Comet AI browser can get prompt injected from any site, drain your bank account

Security hygiene & user workarounds

  • Many commenters say you should already be isolating sensitive activity: separate browser/profile for banking and PII, minimal or no extensions, private mode, or even separate OS user accounts.
  • Some prefer doing banking on locked-down mobile OSes (iOS/Android) rather than desktop browsers with extensions.
  • Others note friction: banks treating private browsing as suspicious, password managers not easily scoping credentials to specific profiles.

Agentic browsers and the Comet issue

  • Core problem: an AI “agentic browser” embedded in your main browser session sees untrusted page content, private state (cookies, emails, bank sessions), and can act externally (send emails, click links, buy things).
  • That combination lets any visited page inject prompts that cause the agent to exfiltrate secrets or perform harmful actions, e.g. draining a bank account or leaking emails.
  • Several argue this is obviously unsafe, especially given major vendors run their browsing agents in isolated VMs with no cookies.

Prompt injection & fundamental LLM limits

  • Multiple commenters liken this to the “SQL injection phase” of LLMs: control language and data are inseparable.
  • Because all conversation (system, user, web content, prior outputs) is just one token stream, there’s no robust way to tell “instructions” from “data” once inside the model.
  • Proposals like “model alignment,” instruction hierarchies, or multiple LLM layers are seen as at best probabilistic mitigations, not guarantees; attackers choose worst‑case inputs.

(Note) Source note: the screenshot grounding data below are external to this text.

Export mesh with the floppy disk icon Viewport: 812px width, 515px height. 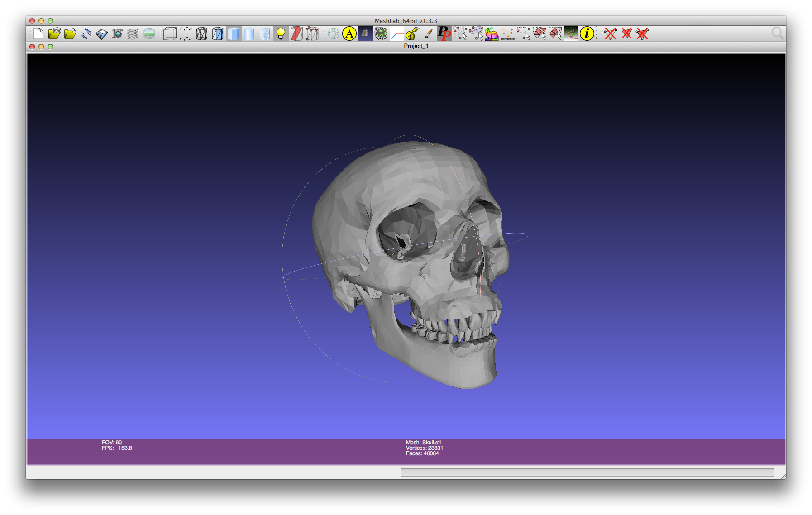[x=101, y=34]
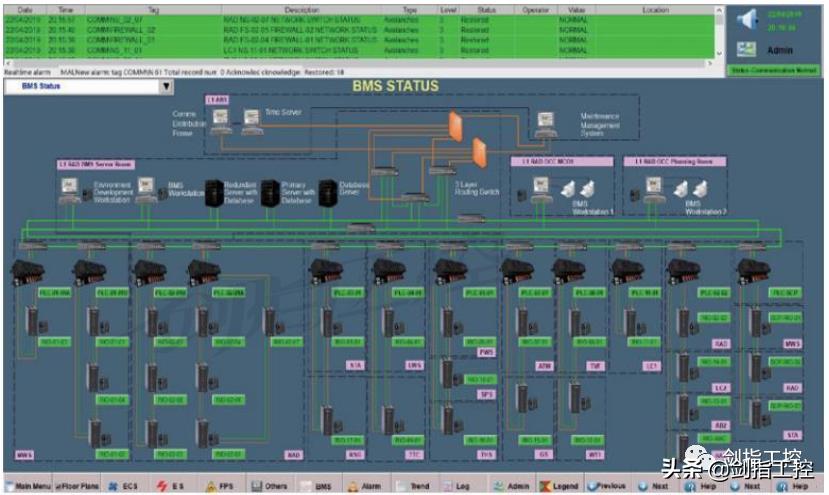Screen dimensions: 829x495
Task: Show the Legend
Action: coord(559,486)
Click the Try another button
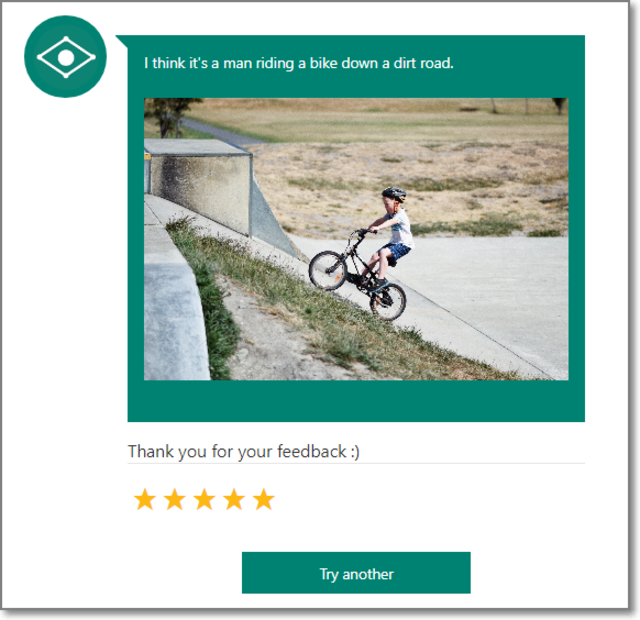 [x=356, y=573]
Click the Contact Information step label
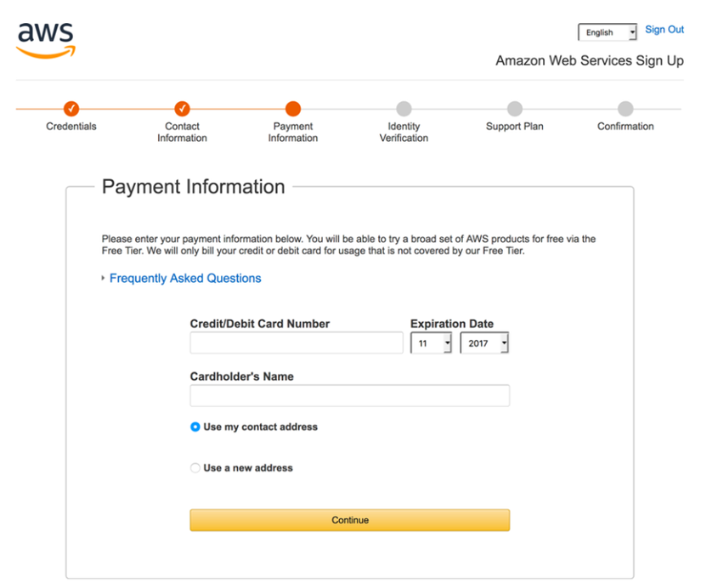Viewport: 701px width, 588px height. click(182, 132)
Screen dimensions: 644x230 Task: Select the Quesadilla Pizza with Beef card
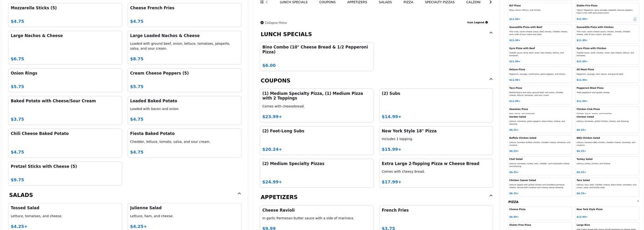(540, 34)
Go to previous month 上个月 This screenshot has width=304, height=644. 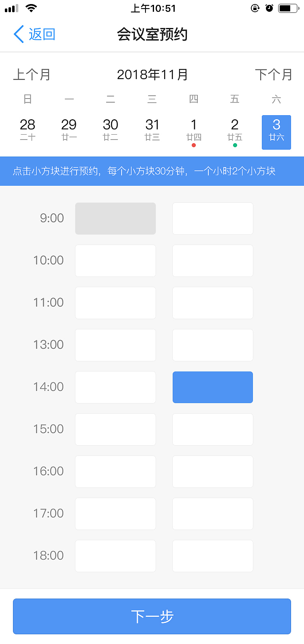32,75
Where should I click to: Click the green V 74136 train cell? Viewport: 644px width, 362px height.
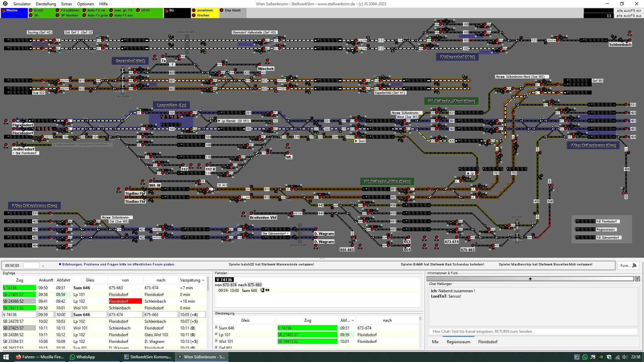pyautogui.click(x=19, y=288)
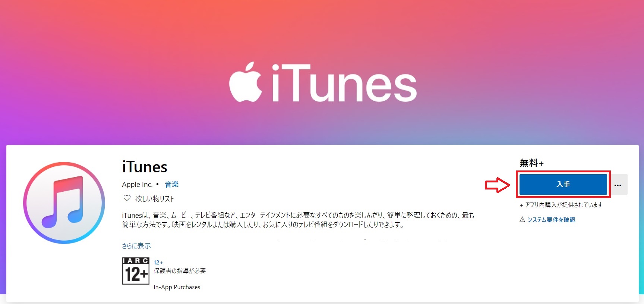Click the iTunes description paragraph
The width and height of the screenshot is (644, 304).
(x=298, y=220)
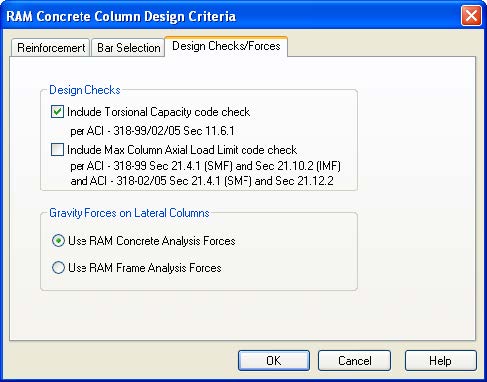The image size is (487, 382).
Task: Switch to the Reinforcement tab
Action: point(50,48)
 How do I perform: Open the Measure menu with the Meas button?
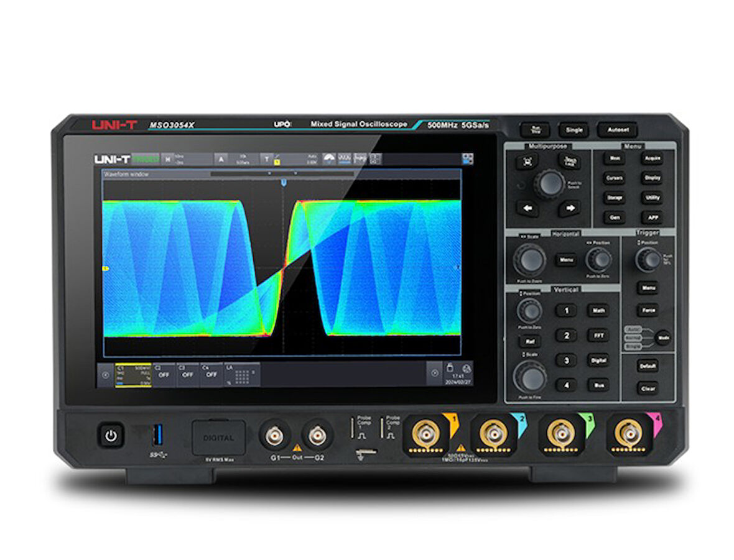coord(614,158)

Comparisons to earlier tech & incentives

  • Debate over whether this is just another iteration of “security comes later” (like early Internet, telephony bugs) or something more negligent given what we now know.
  • Some say startups move fast, security slows them down, and there are few consequences for gross negligence, which optimizes for recklessness.
  • Others call for treating such software like safety‑critical engineering (bridges, banking systems), with liability and possibly regulation.

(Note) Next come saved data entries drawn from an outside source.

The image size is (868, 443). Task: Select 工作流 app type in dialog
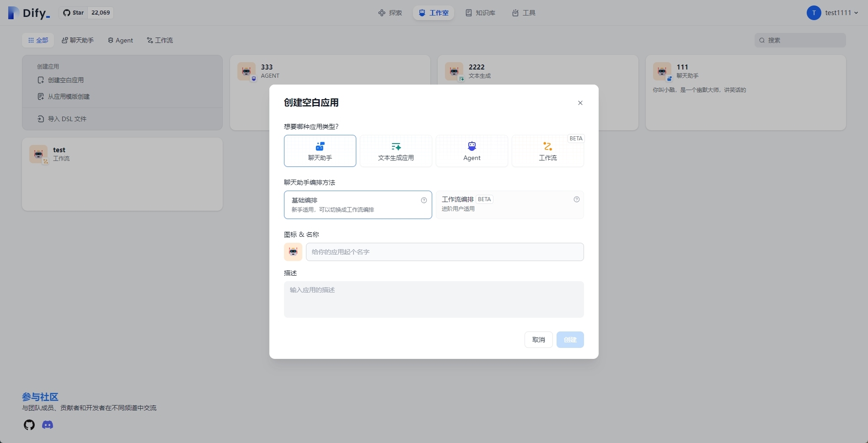point(548,151)
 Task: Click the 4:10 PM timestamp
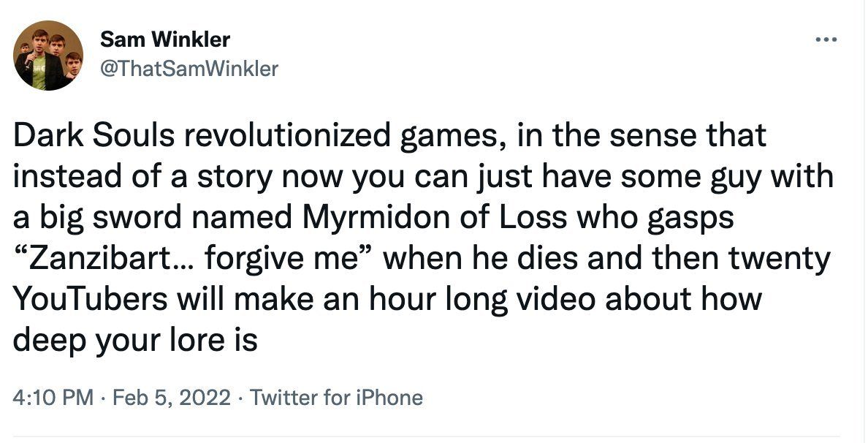click(x=53, y=398)
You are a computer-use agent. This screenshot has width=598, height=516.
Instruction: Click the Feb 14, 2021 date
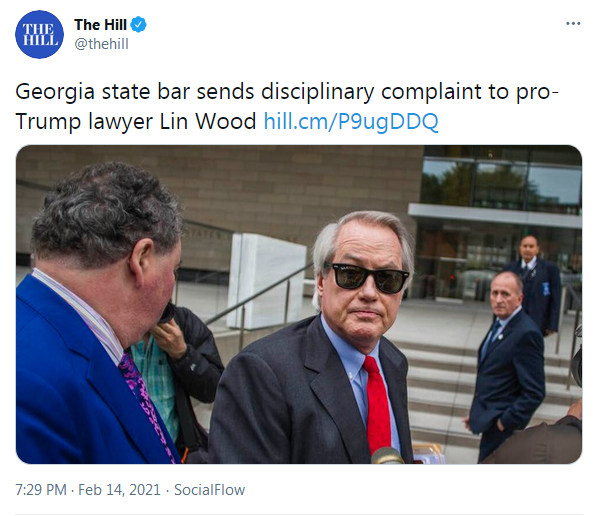tap(119, 490)
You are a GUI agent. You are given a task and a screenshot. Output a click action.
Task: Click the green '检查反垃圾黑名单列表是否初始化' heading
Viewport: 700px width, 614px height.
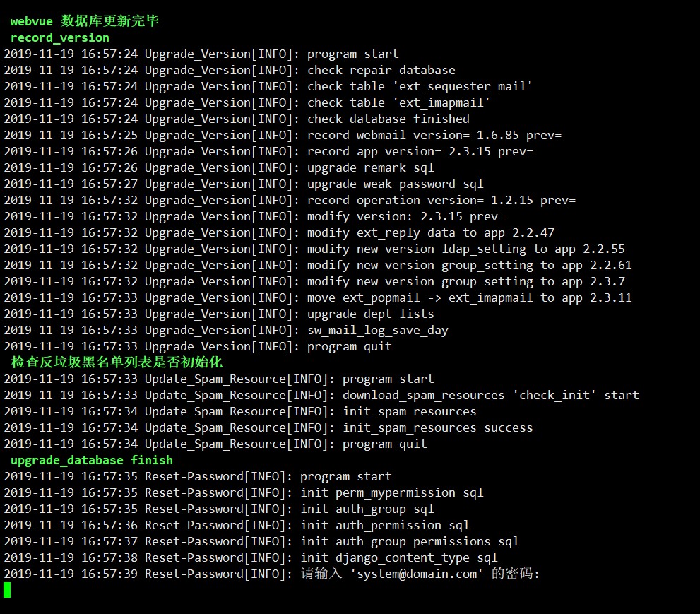(117, 362)
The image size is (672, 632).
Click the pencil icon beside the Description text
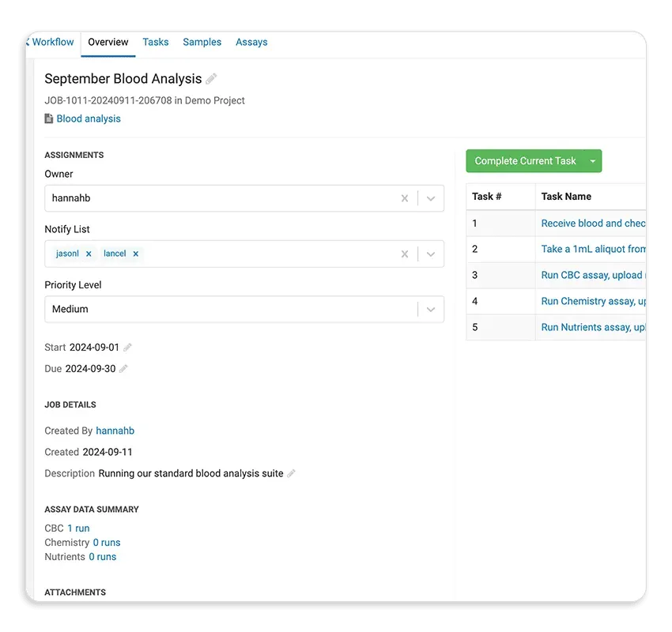point(291,474)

Appropriate use & sandboxing

  • Many think agentic AI should only be used where actions are easily reversible (e.g. code edits under version control, ideally inside VMs/containers with no real secrets).
  • Comments highlight how hard true sandboxing is: even limited command whitelists and build tools can be abused to execute arbitrary code.
  • Consensus among skeptics: treat LLMs as completely untrusted input, don’t give them simultaneous access to untrusted content, private data, and external actions.